Erfurter dürfen moderne Helden nominieren

Erfurt.  Wer verteidigt seine Überzeugung so wie einst Martin Luther in Worms? Nur die Einwohner der 16 Lutherstädte sind zu Vorschlägen berechtigt.

Dezernent Tobias J. Knoblich hofft auf zahlreiche Vorschläge für den „Lutherpreis“.

Dezernent Tobias J. Knoblich hofft auf zahlreiche Vorschläge für den „Lutherpreis“.

Foto: Marco Schmidt

„Hier stehe ich und kann nicht anders.“ Manche Wissenschaftler bezweifeln, dass Martin Luther 1521 auf dem Reichstag in Worms tatsächlich diese Worte gesagt hat. Aber in einem Punkt sind sich alle Forscher einig: Er hat es so gemeint.

500 Jahre später soll am 24. April 2021 in Worms ein Mensch geehrt werden, der im Geiste des Reformators zu seiner Überzeugung steht, eine Person, „die wie Martin Luther fest und unbeirrt für eine bestimmte Meinung eintritt und dabei in Kauf nimmt, an Grenzen zu stoßen und Unbillen zu ertragen.“ Diese Worte stammen von Erfurts Kulturdezernenten Tobias Knoblich (parteilos).

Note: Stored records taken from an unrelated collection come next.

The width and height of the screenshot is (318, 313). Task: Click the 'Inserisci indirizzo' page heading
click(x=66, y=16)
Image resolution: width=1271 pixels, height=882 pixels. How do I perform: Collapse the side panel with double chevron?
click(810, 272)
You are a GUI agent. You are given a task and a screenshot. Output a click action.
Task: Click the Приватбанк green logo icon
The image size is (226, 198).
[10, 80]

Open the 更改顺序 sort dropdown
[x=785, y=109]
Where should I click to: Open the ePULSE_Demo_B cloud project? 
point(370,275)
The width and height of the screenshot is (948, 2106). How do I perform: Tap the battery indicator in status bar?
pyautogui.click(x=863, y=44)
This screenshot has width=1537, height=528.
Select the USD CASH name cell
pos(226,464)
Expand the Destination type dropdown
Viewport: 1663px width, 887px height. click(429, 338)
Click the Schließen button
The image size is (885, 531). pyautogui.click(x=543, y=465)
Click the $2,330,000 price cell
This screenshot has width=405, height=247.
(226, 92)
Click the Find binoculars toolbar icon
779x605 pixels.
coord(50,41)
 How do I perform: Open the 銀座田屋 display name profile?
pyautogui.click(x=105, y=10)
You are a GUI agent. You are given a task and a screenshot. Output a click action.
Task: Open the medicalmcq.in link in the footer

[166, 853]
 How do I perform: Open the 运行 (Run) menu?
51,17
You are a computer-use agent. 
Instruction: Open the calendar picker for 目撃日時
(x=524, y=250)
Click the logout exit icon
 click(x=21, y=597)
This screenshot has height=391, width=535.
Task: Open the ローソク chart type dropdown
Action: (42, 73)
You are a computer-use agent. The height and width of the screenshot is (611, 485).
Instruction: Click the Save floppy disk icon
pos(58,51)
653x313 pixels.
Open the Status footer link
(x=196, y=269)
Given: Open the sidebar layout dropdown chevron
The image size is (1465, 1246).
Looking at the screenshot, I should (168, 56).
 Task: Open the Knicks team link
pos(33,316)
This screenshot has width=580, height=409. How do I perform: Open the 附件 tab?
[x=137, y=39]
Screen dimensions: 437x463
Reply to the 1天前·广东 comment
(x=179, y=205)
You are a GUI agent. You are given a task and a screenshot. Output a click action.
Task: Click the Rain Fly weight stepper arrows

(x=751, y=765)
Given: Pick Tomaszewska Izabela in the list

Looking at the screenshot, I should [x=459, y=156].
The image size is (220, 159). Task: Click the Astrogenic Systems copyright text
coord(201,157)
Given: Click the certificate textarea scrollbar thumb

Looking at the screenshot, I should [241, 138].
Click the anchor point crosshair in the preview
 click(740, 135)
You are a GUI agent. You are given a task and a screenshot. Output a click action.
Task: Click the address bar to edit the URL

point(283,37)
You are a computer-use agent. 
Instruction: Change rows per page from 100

Denn Erfurt hat ein Wörtchen mitzureden bei der Entscheidung, wer diese Person sein wird.

Die Rede ist nämlich vom Preis der Lutherstädte „Das unerschrockene Wort“, der alle zwei Jahre vergeben wird. Nur Einwohner der 16 Städte dürfen jeweils einen Menschen nominieren.

„Die Erfurter sind privilegiert“, sagt Tobias Knoblich.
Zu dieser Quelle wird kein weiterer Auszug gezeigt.